Bárbara Wanderley / 01 de agosto de 2018
Foto: Reprodução
O Decreto 6.523, que regulamenta o Serviço de Atendimento ao Consumidor (SAC), completou nessa terça-feira (31) 10 anos de existência, ainda deixa muito a desejar quanto a sua aplicação. De acordo com o secretário da Secretaria Municipal de Proteção e Defesa do Consumidor (Procon-JP), Helton Renê, se os SAC das empresas realmente funcionassem, não se precisaria de Procon.

No primeiro semestre deste ano, o Procon do Estado registrou 12.598 atendimentos e, desses, 2.343 problemas com SAC. Já o Procon-JP recebeu 5.841 reclamações de consumidores.

Embora a secretaria não contabilize especificamente as queixas relacionadas aos SAC, é presumível que todos os consumidores que procuram o Procon para reclamar já tenham tentado resolver o problema por essa via e não conseguiram, conforme explicou Helton Renê.
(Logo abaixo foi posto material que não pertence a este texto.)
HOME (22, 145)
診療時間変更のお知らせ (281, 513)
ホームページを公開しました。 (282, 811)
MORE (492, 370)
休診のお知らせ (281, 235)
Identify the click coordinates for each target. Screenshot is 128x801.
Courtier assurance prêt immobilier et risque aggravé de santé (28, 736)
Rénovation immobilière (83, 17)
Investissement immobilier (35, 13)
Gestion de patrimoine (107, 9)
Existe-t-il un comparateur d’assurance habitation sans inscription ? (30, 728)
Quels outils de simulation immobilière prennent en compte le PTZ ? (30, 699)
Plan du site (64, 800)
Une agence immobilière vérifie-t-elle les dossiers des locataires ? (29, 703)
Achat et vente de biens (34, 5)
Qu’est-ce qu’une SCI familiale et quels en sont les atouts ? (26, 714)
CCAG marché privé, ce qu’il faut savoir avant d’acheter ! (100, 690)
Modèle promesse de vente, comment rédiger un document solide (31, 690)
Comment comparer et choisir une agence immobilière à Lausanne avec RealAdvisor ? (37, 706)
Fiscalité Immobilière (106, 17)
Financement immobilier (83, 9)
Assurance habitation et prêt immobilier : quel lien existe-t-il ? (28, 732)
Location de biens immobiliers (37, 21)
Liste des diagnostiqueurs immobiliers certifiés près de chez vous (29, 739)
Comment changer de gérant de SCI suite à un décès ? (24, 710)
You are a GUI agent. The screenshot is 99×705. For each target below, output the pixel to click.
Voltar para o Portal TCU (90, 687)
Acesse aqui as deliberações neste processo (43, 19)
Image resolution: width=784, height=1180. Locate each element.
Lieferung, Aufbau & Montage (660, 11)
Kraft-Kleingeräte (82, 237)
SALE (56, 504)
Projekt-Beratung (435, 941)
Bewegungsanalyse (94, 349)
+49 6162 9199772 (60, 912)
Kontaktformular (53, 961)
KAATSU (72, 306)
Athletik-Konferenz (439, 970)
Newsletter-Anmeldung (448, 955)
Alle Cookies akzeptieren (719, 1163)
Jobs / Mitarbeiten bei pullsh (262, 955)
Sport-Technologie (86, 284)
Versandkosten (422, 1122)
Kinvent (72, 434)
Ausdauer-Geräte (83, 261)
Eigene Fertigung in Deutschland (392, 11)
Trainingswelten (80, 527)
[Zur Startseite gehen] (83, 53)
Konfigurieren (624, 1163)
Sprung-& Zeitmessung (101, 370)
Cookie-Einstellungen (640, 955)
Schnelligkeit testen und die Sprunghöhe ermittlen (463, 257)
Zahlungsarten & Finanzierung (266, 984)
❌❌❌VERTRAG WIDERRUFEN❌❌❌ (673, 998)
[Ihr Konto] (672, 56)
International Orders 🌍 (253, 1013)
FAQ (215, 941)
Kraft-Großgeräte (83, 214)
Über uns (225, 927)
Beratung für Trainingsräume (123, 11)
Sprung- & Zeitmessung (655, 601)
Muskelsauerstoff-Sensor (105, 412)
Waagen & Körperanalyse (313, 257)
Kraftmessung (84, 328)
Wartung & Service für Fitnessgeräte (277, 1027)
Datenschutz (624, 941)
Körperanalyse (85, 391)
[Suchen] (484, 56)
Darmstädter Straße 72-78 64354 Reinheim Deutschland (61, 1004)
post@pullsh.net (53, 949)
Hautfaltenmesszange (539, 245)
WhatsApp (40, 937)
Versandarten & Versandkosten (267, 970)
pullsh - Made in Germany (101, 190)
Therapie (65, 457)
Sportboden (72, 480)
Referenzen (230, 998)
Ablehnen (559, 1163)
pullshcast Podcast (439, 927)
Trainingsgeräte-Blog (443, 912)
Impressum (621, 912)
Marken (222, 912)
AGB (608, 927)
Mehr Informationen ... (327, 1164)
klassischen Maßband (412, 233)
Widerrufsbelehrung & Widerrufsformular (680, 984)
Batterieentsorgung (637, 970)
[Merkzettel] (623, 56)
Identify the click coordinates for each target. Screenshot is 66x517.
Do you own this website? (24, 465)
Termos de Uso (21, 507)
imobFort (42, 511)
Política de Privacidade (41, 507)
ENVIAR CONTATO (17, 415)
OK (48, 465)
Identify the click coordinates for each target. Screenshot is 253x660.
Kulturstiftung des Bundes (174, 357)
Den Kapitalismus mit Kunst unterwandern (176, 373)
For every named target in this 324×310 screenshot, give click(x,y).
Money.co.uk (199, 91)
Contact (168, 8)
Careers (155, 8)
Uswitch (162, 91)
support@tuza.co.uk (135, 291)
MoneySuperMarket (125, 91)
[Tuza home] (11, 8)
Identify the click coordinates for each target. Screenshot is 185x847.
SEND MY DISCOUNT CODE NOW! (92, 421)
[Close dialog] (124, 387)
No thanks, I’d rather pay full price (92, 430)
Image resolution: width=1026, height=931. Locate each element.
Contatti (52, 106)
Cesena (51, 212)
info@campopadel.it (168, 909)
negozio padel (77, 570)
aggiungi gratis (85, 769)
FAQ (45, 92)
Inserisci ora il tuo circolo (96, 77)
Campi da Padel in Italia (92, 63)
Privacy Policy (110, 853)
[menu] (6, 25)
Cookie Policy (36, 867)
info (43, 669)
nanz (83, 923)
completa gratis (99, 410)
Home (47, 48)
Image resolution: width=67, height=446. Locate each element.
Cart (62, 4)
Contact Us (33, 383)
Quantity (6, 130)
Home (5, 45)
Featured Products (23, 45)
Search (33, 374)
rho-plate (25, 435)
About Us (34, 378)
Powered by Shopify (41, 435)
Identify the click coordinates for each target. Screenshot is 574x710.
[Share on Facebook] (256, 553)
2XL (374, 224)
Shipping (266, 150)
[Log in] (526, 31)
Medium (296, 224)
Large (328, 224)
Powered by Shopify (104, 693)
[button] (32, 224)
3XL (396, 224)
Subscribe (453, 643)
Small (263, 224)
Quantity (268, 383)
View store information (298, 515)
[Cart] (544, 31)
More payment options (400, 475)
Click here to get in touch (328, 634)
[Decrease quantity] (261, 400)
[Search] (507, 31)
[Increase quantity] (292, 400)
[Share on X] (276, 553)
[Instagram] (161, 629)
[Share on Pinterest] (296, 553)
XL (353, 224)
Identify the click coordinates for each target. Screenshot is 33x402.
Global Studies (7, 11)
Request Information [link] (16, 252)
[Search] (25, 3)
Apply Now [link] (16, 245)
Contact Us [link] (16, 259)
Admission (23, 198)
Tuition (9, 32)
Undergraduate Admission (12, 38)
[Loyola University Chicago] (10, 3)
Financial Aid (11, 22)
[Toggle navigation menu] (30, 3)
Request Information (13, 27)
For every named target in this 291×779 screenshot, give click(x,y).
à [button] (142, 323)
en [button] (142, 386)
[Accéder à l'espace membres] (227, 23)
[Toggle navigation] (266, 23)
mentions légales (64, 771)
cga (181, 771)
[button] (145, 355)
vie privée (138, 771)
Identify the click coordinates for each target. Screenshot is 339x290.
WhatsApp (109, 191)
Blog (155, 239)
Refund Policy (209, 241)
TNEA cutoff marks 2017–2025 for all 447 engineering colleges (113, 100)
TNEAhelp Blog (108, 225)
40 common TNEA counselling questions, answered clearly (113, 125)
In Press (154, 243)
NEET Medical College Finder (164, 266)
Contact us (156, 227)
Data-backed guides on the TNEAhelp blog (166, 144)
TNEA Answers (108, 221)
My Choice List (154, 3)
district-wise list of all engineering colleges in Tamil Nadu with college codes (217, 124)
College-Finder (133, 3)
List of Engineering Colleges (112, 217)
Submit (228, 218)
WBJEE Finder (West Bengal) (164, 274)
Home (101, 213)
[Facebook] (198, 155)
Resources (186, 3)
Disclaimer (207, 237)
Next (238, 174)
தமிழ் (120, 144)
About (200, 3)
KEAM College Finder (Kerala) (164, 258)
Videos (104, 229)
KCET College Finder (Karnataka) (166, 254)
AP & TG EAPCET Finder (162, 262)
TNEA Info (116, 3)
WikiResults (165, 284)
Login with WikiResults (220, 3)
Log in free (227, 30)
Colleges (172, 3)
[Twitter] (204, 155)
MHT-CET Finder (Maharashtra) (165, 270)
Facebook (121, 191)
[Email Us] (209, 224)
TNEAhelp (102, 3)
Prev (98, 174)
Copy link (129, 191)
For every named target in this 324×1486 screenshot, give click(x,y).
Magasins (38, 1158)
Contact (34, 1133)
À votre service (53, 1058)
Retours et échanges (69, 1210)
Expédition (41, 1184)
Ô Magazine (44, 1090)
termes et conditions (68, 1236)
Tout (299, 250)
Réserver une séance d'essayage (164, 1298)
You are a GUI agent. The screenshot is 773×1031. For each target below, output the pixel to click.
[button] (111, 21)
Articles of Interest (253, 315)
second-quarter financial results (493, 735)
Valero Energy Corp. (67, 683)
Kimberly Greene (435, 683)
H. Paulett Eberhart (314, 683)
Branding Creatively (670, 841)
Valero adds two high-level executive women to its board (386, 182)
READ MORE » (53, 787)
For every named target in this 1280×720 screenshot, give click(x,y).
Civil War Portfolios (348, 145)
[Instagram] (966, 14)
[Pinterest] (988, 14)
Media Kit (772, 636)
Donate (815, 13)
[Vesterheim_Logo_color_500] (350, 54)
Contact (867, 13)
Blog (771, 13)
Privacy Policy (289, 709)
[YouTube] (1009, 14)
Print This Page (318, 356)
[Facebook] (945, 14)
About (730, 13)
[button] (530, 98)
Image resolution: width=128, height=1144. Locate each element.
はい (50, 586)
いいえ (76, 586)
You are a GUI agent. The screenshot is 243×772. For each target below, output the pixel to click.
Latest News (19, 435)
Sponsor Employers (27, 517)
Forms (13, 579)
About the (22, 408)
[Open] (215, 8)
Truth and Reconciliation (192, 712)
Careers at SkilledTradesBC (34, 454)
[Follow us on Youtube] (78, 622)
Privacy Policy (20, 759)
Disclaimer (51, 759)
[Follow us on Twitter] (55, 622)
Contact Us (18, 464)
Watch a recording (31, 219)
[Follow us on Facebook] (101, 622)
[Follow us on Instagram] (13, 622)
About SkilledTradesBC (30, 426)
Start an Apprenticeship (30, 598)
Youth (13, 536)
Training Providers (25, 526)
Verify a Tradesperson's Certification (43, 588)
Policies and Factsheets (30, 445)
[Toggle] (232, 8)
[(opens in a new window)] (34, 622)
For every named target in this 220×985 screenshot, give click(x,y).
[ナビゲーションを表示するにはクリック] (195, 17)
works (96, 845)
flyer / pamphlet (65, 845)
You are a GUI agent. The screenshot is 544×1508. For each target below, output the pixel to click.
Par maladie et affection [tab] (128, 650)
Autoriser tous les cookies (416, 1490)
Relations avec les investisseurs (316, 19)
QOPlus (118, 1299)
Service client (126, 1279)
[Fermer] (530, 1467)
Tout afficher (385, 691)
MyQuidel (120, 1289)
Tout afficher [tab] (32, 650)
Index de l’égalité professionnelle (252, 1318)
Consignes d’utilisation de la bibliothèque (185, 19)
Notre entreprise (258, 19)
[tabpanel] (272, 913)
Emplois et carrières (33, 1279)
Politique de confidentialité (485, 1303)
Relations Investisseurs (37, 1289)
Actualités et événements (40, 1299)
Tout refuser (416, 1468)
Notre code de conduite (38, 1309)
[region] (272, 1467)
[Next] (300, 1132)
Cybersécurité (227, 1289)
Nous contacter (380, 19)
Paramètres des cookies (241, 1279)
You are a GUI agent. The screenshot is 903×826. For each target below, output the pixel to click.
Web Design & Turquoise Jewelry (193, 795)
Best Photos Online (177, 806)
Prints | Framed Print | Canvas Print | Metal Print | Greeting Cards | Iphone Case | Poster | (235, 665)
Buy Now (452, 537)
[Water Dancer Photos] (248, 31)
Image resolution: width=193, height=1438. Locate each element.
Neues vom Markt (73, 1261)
Além de não resolver os problemas dos consumidores, o atendimento do SAC muitas vezes não segue o estabelecido no decreto que regulamenta, que prevê, por exemplo, que caso o primeiro atendente não tenha competência para resolução da demanda, a ligação deve ser transferida ao setor superior em até 60 segundos. “Como consumidores, sabemos que não é isso que acontece”, comentou Helton.

De acordo com o secretário do Procon-JP são as próprias empresas que se prejudicam ao terem o serviço de pós-venda ineficiente. “Nós sempre dizemos: ‘resolvam os problemas do seus clientes’. Se houvesse um SAC bem estruturado, nem precisaria de Procon, mas quando o consumidor chega com um problema que não conseguiu resolver com a empresa, já entramos com multa, é pior para eles”.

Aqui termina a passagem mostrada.